━━━ Selection ━━━
Air Hostess & Pilots-Tax Implication

Americans working abroad are eligible to foreign earned income exclusion under specific requirements. First, the U.S. has to have a tax treaty with the foreign nation. In addition, the U.S. taxpayer has to maintain a “tax home” in the foreign country, and pass either the Bona Fide Residence Test, or the Physical Presence Test (U.S. Department of the Treasury, 2016c). One of the most important aspects in qualifying for the foreign earned income exclusion is that one must earn income in a foreign country.

However, how should pilots and air hostess be taxed? They perform services in airspaces that fly above foreign countries. If the airspace is flying over the Atlantic Ocean on the way to Europe, are the pilots and flight attendants in the airspace performing service in a foreign country? The courts have determined that international waters are not a “foreign country” in terms of taxation. Therefore, pilots and flight attendants in an aircraft travelling above international waters are not performing services in a foreign country (Jeker, 2012).

For the US tax purposes, a foreign country includes the foreign country itself, territorial waters around the foreign country, and the airspace above the foreign country and its territorial waters (U.S. Department of the Treasury, 2016c). Therefore, pilots and flight attendants need to carefully determine how much time of their labor is eligible for foreign earned income exclusion.
━━━
**Your tasks:**
1) In the text on taxing pilots and flight attendants, what have the courts determined about international waters?
2) Extend the text on taxing pilots and flight attendants with new sentences that pick up after its last sentence.
The data after this text has no role here.
━━━ Dataset excerpt ━━━
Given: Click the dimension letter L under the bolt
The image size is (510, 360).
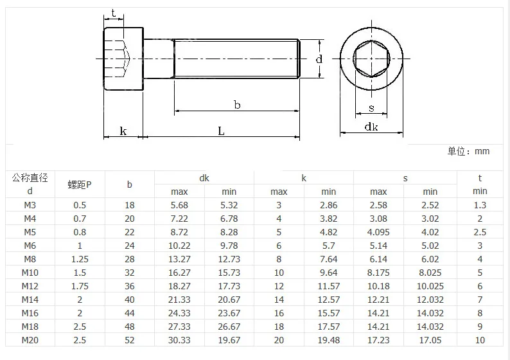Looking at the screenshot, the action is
━━━
**Answers in order:**
1) They are not a "foreign country" in terms of taxation.

2)
Apportionment is done by distinguishing the income earned in a foreign country and income earned in places that do not qualify as a foreign country. Only the income earned in a foreign country is eligible for the foreign earned income exclusion. The criteria used to distinguish the two is time. The formula is {(Total time worked in and over foreign countries) / (Total time worked)} * (Total wages earned). In order to claim the foreign earned income credit and avoid audits, a pilot or flight attendant should keep a record of hours of services meticulously. One could also ask for an access to actual flight plan which would show exact time spent in different locations (Jeker, 2012).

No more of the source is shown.